When I moved into my new apartment a few months ago, I had no clue that I moved four doors down from an NYU dorm. Nor did I recognize the irony. I didn’t know how I’d feel on nights like tonight, when I had nothing to do, and was feeling lonely, and decided to take my dog for a long walk. I didn’t know how I’d feel walking by said dorm and seeing 18 to 21 year olds exiting the double doors in packs. The guys in baseball hats and T-shirts, and the gals in jean shorts and sunglasses (even though the sun had set), laughing, their faces open with the possibility of what their night, and their future, had in store.
It makes me think about my ex-husband. Not the years of marriage, but the early years. In college, where we met; when we would visit each other in our dorms. He wore a baseball cap too, and had the same shining face as those NYU guys going out on the town with their girlfriends, or on their way to a bar, hook-up bound. It makes me think about the light years. Yes, it feels like light years ago, but I mean the unencumbered years. When falling in love, and thinking about your future, didn’t conjure up the same expectations (or fears) as it does when you’re in your thirties. Back then, the repercussions of our choices was not a consideration- it wasn’t even a reality yet.
As a Cougel, someone whose branded herself as being drawn to people in their twenties, you could say that I’m probably fixated on that time and age in general. I write about it, I joke about it, so I’m not going to sit here and adamantly refute the notion. It’s possible – given my history – that I have a fascination with that time, since it was, in a way, lost to me. I met my ex-husband when I was very young, and we stayed together through our twenties and into our thirties. Some of my friends say that I was frozen in time. That I leap-frogged over the experiences most “normal twenty-somethings” get to enjoy, endure… and learn from.
What was my reaction to all this? Twenties boot camp! Divorced at 34, I made up for lost time in an accelerated fashion. I tried to cram in a decade’s worth of missed experiences into two years. One night stands, backpacking in Europe (although at 35, that means paying for a hotel with your salary from your full time job), and in retrospect unbelievably stupid things like going home with a non-English speaking Parisian and then getting locked in the stairwell of his building at 4am (Mom, if you’ve read this far, I will explain later. Which means, I will tell you this blog is part fiction). If I had indeed been 22 at the time, which is how I felt (it’s all your fault vodka) such behavior would’ve made perfect sense. But at 34, it’s legitimate cause for concern. My friends were worried about me. They feared this “acting out” phase of mine would never end. That I was headed down a destructive path. People who met me for the first time during this period, probably thought I was wild and immature. They wouldn’t be wrong.

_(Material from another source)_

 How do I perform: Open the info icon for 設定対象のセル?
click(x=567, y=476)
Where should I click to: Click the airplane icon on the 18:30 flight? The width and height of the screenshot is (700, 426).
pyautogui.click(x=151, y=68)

Thankfully, it was indeed just a phase. Or, not so thankfully. Because boy oh boy, was it fun. It was especially fun because I was allowed. I had an excuse. I was single for the first time in my life. I had missed out on my twenties. If I had children, I wouldn’t have been able to act out at all. I wouldn’t have been able to cram in some important lessons that most people get to learn in their twenties.
What are those lessons, you ask? I couldn’t tell you. I actually don’t think lessons crystallize until they’re called into effect, when you’re faced with a dilemma that requires an emergency visit with your gut. And your gut can only be shaped by past experiences. So I guess for me, the lesson so far is that if I hadn’t had the opportunity to enroll in twenties boot camp, I might be floundering just a little bit more. I might be spending a lot of time wondering what it feels like to be 22 and unattached, and ponder (and regret) the things I could have experienced – and learned from. So in a way, I’m glad I took the crash course. I think it was enough. In fact, it was plenty.
If anything, now I can look at the NYU students hanging out outside their dorm on a summer night, and be excited for them. I might feel pangs of nostalgia, but it’s far better than pangs of regret.